Healthcare data is among the most sensitive and frequently targeted information in the digital era. Existing centralised Electronic Health Record (EHR) systems are vulnerable to data breaches, unauthorised access, and single-point failures. This paper introduces a blockchain-based privacy-preserving framework for healthcare data management that integrates smart contracts, attribute-based encryption (ABE), and zero-knowledge proofs (ZKP) to ensure tamper-proof, role-gated data access. Our system is deployed on a permissioned Hyperledger Fabric network with a RESTful API gateway and a React-based patient portal. Experimental evaluations show that the proposed system achieves 99.2% access-control policy enforcement, reduces unauthorised access incidents to near zero, and maintains record retrieval latency under 180 ms at the 95th percentile. The framework also supports HIPAA and GDPR compliance through immutable audit trails and consent lifecycle management.
Introduction
The document proposes a blockchain-based Electronic Health Record (EHR) system designed to improve healthcare data security, privacy, and interoperability.
It highlights that traditional centralized EHR systems are vulnerable to breaches, lack transparency, and offer limited patient control. To address this, the authors introduce a permissioned blockchain framework using Hyperledger Fabric combined with advanced cryptographic techniques.
Key components include:
Role-based smart contracts for fine-grained access control and consent management.
Attribute-Based Encryption (ABE) to ensure only authorized users with specific attributes can decrypt patient data.
Zero-Knowledge Proofs (ZKP) for secure clinician authentication without revealing sensitive identity details.
A HIPAA/GDPR-compliant audit system with immutable logs and real-time consent revocation.
The system is built using a layered architecture involving a React frontend, Node.js API layer, Hyperledger Fabric blockchain, IPFS-based storage, and an audit layer. Smart contracts manage access control, consent states (ACTIVE → RESTRICTED → REVOKED), and data integrity via cryptographic hashing.

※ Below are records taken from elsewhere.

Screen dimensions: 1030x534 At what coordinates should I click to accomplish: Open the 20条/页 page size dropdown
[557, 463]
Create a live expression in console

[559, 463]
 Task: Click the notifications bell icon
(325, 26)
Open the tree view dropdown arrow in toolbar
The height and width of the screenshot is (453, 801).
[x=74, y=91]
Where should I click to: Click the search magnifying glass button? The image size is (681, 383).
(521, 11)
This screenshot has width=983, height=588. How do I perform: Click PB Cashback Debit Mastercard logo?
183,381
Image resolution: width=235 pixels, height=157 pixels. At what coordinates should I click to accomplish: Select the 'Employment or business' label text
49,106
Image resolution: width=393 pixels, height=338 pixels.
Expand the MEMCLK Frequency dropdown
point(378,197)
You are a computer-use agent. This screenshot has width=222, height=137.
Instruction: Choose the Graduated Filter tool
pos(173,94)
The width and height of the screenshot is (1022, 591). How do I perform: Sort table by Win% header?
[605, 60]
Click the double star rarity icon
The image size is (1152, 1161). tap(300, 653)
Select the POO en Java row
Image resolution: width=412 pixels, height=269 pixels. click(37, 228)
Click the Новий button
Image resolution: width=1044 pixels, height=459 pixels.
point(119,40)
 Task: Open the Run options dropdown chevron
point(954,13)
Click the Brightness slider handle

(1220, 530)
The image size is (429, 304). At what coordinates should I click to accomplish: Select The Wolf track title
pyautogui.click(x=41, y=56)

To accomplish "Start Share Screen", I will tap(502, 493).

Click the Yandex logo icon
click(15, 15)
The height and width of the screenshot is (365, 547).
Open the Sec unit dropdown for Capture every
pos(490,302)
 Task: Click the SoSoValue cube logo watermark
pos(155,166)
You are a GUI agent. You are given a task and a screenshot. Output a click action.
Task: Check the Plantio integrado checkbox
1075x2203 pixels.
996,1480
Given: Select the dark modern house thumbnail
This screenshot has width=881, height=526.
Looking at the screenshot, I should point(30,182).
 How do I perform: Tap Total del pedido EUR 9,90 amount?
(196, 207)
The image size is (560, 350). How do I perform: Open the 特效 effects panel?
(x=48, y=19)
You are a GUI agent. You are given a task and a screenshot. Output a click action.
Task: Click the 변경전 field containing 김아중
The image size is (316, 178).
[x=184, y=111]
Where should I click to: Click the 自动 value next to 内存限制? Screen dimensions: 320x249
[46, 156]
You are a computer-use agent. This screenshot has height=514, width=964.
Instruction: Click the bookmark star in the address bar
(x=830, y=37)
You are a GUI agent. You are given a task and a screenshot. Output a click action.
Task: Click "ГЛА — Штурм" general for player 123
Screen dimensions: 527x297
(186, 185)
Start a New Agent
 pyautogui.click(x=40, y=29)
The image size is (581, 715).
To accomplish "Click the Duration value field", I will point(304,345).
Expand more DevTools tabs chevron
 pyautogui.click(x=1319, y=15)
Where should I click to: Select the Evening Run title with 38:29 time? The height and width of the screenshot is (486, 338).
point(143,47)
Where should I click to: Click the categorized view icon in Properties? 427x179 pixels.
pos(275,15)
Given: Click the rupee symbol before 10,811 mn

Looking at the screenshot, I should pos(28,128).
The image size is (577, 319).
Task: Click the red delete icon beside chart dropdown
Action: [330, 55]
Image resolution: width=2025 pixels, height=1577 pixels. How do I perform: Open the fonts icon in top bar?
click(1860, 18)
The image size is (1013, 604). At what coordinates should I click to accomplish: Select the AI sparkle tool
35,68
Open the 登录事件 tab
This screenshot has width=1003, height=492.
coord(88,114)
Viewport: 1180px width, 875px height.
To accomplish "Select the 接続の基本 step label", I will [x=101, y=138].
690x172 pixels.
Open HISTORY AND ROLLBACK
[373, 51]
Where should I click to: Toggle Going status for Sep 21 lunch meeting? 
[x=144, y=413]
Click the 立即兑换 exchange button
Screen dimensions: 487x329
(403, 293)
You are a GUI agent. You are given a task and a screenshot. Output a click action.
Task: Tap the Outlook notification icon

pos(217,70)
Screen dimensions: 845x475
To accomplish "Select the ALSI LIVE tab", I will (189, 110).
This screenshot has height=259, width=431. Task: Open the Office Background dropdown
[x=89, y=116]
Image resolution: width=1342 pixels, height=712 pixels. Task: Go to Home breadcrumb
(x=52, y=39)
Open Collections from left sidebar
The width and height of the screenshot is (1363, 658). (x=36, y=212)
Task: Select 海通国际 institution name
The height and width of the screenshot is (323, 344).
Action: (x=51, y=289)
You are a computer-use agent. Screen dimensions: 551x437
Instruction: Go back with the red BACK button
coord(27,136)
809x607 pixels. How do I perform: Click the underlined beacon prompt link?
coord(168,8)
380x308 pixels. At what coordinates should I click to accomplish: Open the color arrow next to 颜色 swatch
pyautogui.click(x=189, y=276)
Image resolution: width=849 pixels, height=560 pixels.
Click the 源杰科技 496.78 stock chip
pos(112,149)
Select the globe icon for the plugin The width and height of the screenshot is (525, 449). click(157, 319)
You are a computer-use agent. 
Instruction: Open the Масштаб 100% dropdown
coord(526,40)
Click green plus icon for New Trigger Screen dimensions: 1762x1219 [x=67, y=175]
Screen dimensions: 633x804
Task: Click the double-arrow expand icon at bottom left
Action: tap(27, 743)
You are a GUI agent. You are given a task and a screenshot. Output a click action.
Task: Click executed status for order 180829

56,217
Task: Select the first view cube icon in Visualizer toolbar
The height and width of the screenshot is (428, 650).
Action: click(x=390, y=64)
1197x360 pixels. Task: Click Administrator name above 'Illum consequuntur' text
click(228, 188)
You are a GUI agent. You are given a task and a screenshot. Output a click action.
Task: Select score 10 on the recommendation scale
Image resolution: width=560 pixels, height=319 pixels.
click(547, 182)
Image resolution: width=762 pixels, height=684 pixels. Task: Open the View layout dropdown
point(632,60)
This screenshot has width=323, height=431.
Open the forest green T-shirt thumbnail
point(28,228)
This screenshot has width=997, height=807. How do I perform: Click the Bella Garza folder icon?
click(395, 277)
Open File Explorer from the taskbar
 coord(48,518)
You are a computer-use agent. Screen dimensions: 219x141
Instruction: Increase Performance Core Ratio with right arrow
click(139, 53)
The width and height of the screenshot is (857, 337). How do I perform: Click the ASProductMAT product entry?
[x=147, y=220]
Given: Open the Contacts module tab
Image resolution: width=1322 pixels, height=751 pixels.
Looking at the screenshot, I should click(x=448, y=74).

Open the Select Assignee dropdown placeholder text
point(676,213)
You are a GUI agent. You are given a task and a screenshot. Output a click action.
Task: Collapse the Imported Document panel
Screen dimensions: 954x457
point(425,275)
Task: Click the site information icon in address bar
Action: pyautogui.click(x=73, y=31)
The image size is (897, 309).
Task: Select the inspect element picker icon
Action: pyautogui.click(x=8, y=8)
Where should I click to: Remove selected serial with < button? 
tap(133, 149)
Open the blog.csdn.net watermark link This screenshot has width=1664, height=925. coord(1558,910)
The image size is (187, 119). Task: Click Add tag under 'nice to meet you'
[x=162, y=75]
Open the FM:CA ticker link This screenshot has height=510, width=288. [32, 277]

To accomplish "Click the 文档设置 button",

Experiments show high accuracy (99.2% policy enforcement) and low latency (sub-200 ms for most requests), making the system suitable for real-world clinical use. Compared to existing systems like MedRec and FHIRChain, the proposed model improves privacy, authentication, and regulatory compliance.
Conclusion
We presented a blockchain-based privacy-preserving healthcare framework combining permissioned distributed ledger technology with attribute-based encryption, zero-knowledge proofs, and a human-in-the-loop consent lifecycle. Our experimental results demonstrate 99.2% access-control enforcement, sub-180 ms p95 retrieval latency, and near-real-time consent revocation.
Cryptographic guarantees are not in tension with usability when the system is designed correctly. ABE makes fine-grained access control automatic; ZKPs move credential verification to the client; and the consent portal gives patients genuine, enforceable control over their data rather than a checkbox in a terms-of-service agreement.